Swap "checkbox" for "tick box" in the records starting at the line that contains "Given: Open the AK account avatar menu" and ending at the line that contains "Looking at the screenshot, I should [x=369, y=11].", leaving everything else unchanged. Return only those lines.
──────── Given data ────────
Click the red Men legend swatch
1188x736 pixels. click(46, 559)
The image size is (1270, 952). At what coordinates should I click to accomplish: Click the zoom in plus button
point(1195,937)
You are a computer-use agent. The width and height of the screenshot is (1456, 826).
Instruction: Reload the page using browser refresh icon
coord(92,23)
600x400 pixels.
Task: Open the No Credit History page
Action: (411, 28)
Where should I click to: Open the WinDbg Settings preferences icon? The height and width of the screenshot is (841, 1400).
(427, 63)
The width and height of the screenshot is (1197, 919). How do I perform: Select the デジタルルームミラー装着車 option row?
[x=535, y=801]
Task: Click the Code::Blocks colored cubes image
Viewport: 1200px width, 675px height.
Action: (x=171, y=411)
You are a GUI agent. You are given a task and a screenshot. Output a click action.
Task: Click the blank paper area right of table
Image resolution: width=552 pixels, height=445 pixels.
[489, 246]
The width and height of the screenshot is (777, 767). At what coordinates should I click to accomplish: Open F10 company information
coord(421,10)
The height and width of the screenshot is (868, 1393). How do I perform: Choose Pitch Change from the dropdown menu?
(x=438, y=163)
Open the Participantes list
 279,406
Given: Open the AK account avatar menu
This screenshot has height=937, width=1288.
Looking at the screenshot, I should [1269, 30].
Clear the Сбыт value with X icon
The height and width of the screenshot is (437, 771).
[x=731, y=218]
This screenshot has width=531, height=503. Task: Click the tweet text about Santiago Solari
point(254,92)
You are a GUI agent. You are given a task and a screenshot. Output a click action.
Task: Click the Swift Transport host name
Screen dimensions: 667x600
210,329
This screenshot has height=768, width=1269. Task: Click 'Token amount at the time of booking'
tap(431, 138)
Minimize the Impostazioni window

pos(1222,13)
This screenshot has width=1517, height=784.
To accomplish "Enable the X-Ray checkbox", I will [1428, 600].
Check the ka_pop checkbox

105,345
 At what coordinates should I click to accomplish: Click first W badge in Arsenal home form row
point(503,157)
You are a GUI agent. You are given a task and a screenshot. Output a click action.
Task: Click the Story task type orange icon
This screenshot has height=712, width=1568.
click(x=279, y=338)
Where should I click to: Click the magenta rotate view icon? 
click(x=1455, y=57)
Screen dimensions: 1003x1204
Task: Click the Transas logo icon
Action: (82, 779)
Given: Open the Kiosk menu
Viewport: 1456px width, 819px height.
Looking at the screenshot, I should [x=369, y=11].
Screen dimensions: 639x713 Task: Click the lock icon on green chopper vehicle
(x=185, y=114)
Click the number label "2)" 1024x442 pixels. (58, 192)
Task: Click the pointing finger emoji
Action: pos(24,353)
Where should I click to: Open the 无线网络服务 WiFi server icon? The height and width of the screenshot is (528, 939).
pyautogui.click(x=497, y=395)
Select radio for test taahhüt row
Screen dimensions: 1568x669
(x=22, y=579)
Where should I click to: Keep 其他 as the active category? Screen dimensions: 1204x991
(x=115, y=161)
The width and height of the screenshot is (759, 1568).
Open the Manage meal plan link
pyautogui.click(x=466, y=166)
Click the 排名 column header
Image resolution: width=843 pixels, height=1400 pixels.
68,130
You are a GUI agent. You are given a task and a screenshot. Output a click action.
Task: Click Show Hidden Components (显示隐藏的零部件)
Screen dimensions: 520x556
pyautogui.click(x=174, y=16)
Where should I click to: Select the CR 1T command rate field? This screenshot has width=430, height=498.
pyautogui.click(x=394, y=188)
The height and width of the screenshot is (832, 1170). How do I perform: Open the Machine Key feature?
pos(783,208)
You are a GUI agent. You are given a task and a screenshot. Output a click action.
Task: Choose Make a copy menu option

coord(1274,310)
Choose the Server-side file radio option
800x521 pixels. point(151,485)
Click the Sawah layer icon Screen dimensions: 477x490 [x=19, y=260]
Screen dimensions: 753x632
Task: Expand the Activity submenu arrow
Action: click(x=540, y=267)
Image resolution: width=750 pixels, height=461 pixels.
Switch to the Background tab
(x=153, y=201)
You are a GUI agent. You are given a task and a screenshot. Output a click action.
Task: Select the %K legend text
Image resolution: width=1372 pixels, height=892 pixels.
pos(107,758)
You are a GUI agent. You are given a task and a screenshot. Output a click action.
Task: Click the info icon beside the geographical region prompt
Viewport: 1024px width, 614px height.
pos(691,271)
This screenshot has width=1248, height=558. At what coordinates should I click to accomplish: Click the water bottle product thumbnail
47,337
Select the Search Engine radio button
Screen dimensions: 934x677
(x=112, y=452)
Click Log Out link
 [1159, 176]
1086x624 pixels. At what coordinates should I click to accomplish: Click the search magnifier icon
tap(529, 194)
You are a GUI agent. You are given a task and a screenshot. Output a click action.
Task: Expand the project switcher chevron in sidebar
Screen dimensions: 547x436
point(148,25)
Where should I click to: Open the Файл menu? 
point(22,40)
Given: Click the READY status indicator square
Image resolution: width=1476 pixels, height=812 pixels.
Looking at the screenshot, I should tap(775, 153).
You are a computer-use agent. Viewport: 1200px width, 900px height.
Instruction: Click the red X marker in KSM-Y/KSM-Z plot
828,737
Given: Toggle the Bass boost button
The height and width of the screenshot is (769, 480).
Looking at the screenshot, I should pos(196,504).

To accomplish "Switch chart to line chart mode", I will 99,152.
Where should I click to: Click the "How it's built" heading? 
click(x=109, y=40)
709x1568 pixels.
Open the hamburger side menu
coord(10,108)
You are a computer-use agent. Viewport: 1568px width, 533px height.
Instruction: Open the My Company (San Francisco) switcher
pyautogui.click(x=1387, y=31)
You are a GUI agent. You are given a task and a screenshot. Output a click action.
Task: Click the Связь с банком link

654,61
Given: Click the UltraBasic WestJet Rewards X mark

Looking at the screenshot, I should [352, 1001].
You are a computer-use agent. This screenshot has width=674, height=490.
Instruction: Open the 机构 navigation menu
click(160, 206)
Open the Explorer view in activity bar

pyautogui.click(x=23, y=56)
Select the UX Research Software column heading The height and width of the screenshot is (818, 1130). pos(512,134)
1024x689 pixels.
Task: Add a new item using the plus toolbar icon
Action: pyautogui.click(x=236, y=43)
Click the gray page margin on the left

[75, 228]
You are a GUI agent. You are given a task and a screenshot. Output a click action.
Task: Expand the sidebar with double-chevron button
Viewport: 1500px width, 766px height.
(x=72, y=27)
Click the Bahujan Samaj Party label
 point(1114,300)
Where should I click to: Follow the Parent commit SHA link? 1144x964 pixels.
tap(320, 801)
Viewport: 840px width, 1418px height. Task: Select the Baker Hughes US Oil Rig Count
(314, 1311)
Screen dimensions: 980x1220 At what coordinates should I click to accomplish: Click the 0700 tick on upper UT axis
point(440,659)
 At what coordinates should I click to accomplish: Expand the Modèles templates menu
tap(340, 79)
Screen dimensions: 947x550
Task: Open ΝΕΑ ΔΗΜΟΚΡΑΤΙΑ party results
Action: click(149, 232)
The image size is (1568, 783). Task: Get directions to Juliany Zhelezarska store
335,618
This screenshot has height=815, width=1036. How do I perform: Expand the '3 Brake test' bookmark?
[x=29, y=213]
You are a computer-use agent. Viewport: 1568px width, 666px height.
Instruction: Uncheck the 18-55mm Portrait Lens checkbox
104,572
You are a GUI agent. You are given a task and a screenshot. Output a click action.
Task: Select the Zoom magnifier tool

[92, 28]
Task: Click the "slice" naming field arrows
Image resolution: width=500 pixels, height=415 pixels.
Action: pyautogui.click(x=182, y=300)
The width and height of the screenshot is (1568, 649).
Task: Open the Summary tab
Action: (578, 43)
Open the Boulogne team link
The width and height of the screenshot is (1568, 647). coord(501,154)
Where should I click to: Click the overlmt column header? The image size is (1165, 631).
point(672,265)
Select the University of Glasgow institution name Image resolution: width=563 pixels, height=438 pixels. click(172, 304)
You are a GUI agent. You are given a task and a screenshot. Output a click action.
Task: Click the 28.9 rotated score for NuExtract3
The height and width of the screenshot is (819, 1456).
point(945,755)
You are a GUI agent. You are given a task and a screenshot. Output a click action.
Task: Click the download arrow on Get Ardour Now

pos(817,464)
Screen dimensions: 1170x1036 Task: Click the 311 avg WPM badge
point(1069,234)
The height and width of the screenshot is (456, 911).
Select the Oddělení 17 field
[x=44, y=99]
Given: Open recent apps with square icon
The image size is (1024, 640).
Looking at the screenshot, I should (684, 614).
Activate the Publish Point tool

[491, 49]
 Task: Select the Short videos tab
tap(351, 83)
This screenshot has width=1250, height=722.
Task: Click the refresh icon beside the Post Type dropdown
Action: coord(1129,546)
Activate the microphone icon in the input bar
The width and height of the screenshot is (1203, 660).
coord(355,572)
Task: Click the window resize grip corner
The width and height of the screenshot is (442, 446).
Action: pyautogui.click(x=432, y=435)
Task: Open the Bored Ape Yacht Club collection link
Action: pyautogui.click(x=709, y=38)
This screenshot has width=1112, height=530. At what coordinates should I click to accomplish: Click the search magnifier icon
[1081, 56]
────────
> Response to this task:
Given: Open the AK account avatar menu
This screenshot has height=937, width=1288.
Looking at the screenshot, I should [1269, 30].
Clear the Сбыт value with X icon
The height and width of the screenshot is (437, 771).
[x=731, y=218]
This screenshot has width=531, height=503. Task: Click the tweet text about Santiago Solari
point(254,92)
You are a GUI agent. You are given a task and a screenshot. Output a click action.
Task: Click the Swift Transport host name
Screen dimensions: 667x600
210,329
This screenshot has height=768, width=1269. Task: Click 'Token amount at the time of booking'
tap(431, 138)
Minimize the Impostazioni window

pos(1222,13)
This screenshot has width=1517, height=784.
To accomplish "Enable the X-Ray tick box", I will [1428, 600].
Check the ka_pop tick box

105,345
 At what coordinates should I click to accomplish: Click first W badge in Arsenal home form row
point(503,157)
You are a GUI agent. You are given a task and a screenshot. Output a click action.
Task: Click the Story task type orange icon
This screenshot has height=712, width=1568.
click(x=279, y=338)
Where should I click to: Click the magenta rotate view icon? 
click(x=1455, y=57)
Screen dimensions: 1003x1204
Task: Click the Transas logo icon
Action: (82, 779)
Given: Open the Kiosk menu
Viewport: 1456px width, 819px height.
Looking at the screenshot, I should [x=369, y=11].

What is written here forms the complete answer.